◆ Data records:
=-=-=

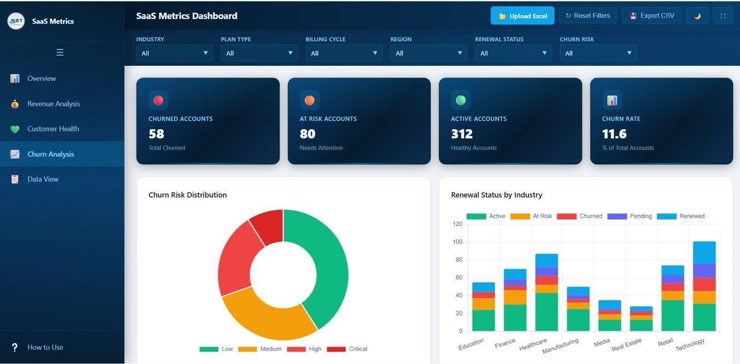Click the Upload Excel button

pyautogui.click(x=522, y=16)
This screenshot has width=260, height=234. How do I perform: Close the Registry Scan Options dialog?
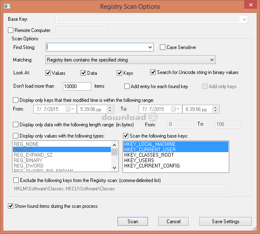[248, 6]
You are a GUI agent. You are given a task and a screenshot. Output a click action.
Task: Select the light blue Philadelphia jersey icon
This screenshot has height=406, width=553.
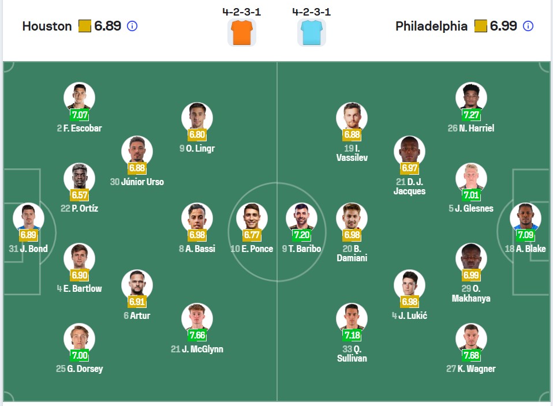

=-=-=

◆ PROMPT: Reproduce the whole listing above word for word, leaving out the pictures.

◆ COMPLETED TASK:
Click the Upload Excel button

pyautogui.click(x=522, y=16)
This screenshot has width=260, height=234. How do I perform: Close the Registry Scan Options dialog?
[248, 6]
You are a GUI agent. You are given a task and a screenshot. Output a click action.
Task: Select the light blue Philadelphia jersey icon
This screenshot has height=406, width=553.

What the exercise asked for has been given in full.